Let $M$ be the midpoint of $\overline{AI}$. Let $N$ be the foot from $I$ to $\overline{PF}$. Thus, as $\measuredangle IEP=90^\circ=\measuredangle INP=\measuredangle IMP$, we get that $EINMP$ is cyclic. Let $R$ be the intersection of $\overline{QE}$ and the incircle of $\triangle ABC$. As $\overline{QF}$ is tangent to $(FNI)$, we get that $QN\cdot QI=QF^2=QR\cdot QE$, we get that $R$ lies on $(EINP)$. Therefore, $$\measuredangle ERM=\measuredangle EIA=\measuredangle ERF,$$which implies that $F,R,M$ are collinear.

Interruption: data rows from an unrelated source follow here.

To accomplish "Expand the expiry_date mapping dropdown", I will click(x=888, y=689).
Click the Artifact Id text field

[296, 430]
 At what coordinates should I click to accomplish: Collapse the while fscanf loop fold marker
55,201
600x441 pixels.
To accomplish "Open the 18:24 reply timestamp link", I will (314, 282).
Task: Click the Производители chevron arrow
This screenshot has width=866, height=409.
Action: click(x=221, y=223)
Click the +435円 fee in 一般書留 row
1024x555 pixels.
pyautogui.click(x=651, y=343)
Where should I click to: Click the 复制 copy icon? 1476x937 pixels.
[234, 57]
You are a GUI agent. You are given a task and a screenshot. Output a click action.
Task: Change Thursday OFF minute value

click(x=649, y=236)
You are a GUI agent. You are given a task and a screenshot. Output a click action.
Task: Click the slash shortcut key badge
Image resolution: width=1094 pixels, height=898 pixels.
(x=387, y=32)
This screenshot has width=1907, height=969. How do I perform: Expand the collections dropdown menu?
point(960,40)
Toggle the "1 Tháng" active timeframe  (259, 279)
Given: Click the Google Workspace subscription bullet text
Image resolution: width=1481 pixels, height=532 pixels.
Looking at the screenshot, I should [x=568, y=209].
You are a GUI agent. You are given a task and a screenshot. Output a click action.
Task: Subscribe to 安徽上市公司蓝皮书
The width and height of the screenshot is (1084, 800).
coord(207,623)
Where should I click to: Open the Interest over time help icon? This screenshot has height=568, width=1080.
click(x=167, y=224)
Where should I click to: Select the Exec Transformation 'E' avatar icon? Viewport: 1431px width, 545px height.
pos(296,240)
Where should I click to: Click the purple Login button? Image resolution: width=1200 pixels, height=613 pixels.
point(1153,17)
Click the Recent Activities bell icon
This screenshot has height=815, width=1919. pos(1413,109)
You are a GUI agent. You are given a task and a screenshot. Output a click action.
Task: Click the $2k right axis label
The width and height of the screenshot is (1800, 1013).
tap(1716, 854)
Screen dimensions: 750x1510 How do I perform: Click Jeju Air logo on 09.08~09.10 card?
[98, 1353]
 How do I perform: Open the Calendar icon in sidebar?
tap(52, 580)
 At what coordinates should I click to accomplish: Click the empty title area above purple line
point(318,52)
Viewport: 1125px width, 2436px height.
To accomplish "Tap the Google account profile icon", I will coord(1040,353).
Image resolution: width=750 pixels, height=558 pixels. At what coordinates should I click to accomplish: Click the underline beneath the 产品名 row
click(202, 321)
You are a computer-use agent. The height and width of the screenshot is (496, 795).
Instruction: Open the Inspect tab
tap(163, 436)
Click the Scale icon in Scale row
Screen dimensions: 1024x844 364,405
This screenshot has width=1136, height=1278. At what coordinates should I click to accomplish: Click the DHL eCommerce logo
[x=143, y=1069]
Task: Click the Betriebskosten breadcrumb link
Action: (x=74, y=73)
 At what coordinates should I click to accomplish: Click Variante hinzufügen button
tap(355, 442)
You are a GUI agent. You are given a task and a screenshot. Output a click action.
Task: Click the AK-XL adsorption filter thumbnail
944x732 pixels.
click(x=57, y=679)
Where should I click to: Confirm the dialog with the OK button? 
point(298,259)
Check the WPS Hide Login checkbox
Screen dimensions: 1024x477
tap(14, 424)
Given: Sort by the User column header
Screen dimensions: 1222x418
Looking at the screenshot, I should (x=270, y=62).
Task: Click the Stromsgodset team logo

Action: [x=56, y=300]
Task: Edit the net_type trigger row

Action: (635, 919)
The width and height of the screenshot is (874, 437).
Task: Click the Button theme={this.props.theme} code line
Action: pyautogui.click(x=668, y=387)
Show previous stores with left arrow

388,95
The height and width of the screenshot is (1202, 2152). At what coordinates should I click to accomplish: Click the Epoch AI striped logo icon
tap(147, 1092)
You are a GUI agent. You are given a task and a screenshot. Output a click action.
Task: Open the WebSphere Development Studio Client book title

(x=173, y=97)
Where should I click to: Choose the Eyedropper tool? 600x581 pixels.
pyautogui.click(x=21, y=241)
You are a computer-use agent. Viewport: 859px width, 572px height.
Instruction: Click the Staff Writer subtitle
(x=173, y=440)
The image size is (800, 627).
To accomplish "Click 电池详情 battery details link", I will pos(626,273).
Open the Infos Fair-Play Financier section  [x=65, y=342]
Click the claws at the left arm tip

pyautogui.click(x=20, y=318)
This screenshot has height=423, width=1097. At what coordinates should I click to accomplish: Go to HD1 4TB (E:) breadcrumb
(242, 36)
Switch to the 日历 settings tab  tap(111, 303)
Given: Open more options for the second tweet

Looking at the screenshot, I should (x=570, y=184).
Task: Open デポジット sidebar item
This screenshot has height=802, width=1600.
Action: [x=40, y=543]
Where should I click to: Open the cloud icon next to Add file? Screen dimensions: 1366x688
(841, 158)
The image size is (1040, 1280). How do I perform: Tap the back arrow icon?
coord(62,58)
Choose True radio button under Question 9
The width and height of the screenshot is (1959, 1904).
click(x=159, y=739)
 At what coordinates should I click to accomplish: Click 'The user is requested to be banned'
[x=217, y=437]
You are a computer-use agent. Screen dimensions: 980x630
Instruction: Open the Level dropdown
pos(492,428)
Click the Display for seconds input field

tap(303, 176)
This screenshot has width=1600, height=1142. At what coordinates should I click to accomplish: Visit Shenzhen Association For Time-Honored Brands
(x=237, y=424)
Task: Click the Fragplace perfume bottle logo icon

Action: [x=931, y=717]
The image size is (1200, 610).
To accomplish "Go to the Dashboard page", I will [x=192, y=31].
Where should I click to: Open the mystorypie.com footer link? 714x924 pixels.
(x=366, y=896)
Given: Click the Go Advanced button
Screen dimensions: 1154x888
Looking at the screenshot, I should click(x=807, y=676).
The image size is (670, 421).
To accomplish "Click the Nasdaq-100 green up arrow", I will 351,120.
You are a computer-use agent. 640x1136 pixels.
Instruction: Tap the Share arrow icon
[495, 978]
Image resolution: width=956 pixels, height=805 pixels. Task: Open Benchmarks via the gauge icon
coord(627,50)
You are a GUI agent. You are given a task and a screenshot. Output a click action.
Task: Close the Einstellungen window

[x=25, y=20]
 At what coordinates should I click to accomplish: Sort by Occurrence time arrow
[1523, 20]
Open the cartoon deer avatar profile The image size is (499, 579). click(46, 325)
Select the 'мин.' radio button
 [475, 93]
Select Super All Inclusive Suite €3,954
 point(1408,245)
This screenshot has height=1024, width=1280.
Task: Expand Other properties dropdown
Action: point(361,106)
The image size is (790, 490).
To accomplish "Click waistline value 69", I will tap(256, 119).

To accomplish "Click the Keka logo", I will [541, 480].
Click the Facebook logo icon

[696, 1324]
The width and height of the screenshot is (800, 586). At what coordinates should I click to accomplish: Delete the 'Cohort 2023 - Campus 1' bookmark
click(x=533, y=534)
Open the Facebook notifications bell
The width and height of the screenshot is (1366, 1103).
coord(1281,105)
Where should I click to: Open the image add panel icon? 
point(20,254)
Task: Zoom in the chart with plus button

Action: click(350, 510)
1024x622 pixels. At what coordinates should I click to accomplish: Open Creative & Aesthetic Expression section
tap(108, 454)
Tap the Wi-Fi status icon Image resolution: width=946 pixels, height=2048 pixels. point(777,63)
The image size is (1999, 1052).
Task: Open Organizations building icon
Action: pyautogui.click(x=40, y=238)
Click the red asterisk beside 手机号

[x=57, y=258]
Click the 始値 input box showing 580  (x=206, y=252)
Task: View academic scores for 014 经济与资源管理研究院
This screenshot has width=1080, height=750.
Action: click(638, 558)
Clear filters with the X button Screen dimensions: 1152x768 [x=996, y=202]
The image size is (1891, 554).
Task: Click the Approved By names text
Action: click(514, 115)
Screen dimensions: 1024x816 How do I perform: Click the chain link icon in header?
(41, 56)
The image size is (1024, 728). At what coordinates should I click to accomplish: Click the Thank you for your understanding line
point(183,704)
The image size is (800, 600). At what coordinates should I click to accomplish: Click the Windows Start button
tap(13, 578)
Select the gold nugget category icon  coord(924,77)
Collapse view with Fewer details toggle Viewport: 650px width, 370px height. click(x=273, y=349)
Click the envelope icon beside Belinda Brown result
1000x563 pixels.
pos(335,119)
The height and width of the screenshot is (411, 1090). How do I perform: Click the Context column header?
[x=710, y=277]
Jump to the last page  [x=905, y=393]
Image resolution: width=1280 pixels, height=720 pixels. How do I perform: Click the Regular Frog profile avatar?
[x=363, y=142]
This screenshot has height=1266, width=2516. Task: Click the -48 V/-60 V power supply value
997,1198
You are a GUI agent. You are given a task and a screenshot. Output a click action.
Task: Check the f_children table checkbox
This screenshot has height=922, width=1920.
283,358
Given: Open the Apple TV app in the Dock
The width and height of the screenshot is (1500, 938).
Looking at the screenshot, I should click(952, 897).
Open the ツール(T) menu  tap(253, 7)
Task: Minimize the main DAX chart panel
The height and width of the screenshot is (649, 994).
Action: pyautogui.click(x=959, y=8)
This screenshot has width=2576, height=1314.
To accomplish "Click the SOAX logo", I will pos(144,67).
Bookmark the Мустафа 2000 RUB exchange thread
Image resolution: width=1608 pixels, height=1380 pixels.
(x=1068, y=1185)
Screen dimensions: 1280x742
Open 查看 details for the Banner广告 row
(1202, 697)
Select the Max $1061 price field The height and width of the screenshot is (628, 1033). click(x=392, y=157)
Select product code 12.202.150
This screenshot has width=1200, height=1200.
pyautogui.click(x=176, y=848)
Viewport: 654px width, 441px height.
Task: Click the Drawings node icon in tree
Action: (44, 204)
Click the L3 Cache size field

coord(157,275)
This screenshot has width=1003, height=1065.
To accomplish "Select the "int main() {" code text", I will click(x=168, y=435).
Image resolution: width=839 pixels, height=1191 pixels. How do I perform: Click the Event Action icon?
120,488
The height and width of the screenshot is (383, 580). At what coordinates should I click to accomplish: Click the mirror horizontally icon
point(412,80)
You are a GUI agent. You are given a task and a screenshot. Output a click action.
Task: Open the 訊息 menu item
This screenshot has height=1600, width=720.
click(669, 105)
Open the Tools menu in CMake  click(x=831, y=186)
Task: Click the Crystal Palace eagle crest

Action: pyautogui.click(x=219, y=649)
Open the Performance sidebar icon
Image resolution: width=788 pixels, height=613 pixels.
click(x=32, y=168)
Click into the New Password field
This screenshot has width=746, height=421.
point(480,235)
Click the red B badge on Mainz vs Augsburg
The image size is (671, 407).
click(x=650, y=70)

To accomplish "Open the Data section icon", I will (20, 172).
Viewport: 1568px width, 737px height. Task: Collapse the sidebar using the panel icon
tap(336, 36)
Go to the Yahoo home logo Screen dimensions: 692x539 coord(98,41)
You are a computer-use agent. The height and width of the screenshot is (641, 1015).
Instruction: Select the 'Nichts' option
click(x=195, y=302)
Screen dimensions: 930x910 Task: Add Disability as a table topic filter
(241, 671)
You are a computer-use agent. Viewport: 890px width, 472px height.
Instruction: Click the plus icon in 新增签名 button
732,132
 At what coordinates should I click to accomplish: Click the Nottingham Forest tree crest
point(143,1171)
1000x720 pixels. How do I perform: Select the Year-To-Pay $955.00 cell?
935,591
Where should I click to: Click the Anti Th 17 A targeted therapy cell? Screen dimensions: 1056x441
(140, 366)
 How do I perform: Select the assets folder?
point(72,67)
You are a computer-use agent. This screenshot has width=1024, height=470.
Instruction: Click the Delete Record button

As $P$ is the intersection of the perpendicular bisector of segment $\overline{AI}$ and $\overline{AC}$, we get that $PI\parallel AB$ as $\measuredangle QAI=\measuredangle IAP=\measuredangle PIA$. Hence, $$\measuredangle AEN=\measuredangle PEN=\measuredangle PIN=\measuredangle PIQ=\measuredangle FQN=\measuredangle AQN,$$which implies that $AQNE$ is cyclic. Claim: $\triangle QNR\sim\triangle ANP$. Proof. Indeed, $\measuredangle NQR=\measuredangle NQE=\measuredangle NAE=\measuredangle NAP$ and $\measuredangle APN=\measuredangle EPN=\measuredangle ERN=\measuredangle QRN$. The claim follows. Now, \begin{align*} \measuredangle ENA=\measuredangle ENP+\measuredangle PNA=\measuredangle RNQ+90^\circ+\measuredangle EPI=\measuredangle RMI+90^\circ+\measuredangle EPI=90^\circ. \end{align*}We are done.

$PA=PI\implies\angle PIA=\angle PAI=\angle IAF$. So $PI\parallel AB$. $QI\perp FP\implies PQ^2-PI^2=FQ^2-FI^2\implies PQ^2-(PE^2+EI^2)=(QI^2-FI^2)-FI^2=(QI^2-EI^2)-EI^2\implies QP^2-EP^2=QI^2-EI^2\implies EQ\perp PI$. But $PI\parallel AB$. Hence $EQ\perp AB$ as desired.